[Stored items]
━━━━━━━━

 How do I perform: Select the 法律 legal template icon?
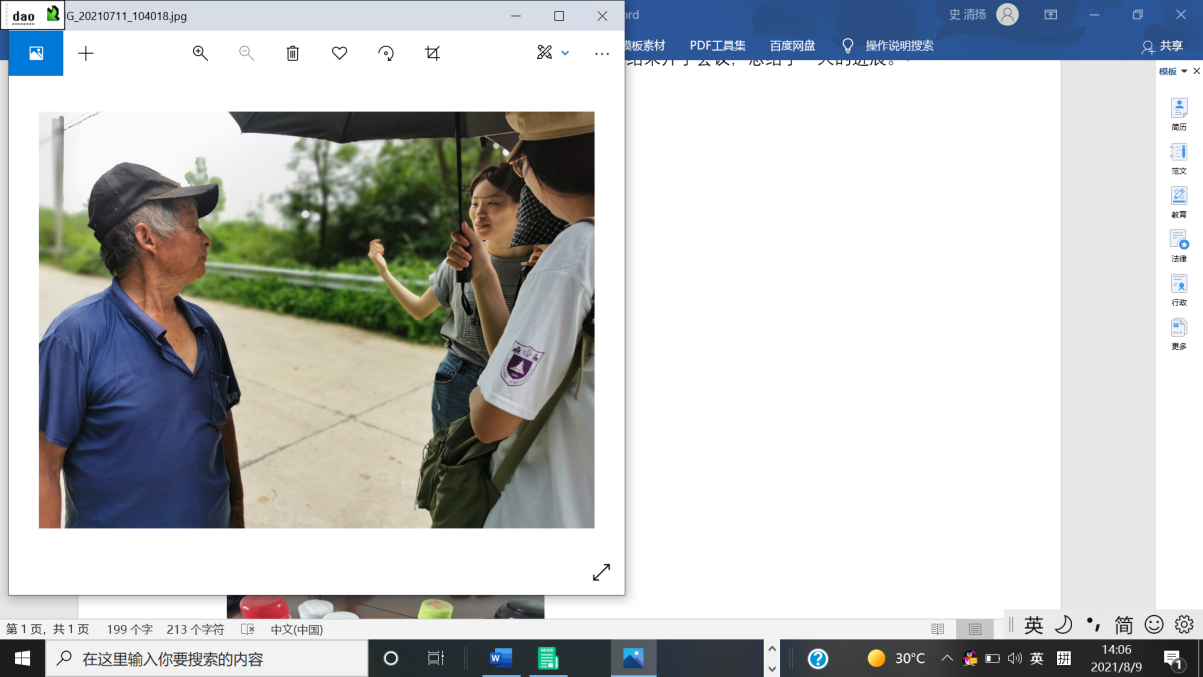tap(1179, 245)
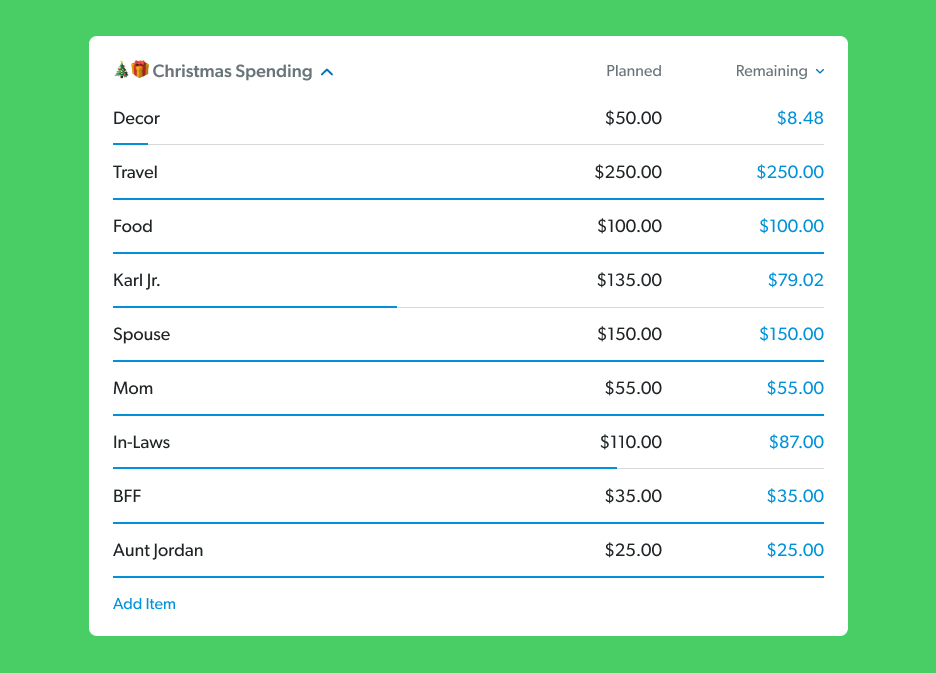The height and width of the screenshot is (673, 936).
Task: Collapse the Christmas Spending group via chevron
Action: (327, 71)
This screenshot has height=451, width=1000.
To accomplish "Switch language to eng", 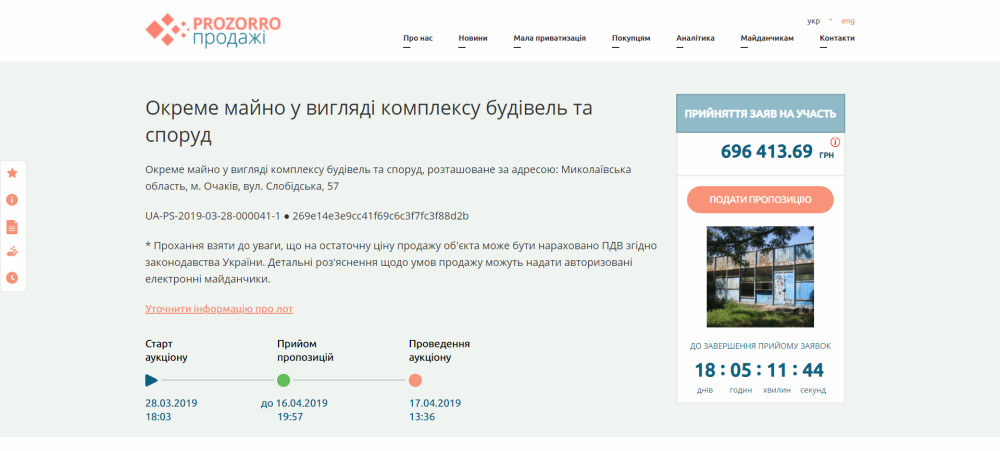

━━━━━━━━

Only the pictures are to be excluded; all other parts of the records above are to be given exactly.

 How do I perform: Select the 法律 legal template icon?
tap(1179, 245)
The height and width of the screenshot is (673, 936).
Task: Collapse the Christmas Spending group via chevron
Action: (327, 71)
This screenshot has height=451, width=1000.
To accomplish "Switch language to eng", 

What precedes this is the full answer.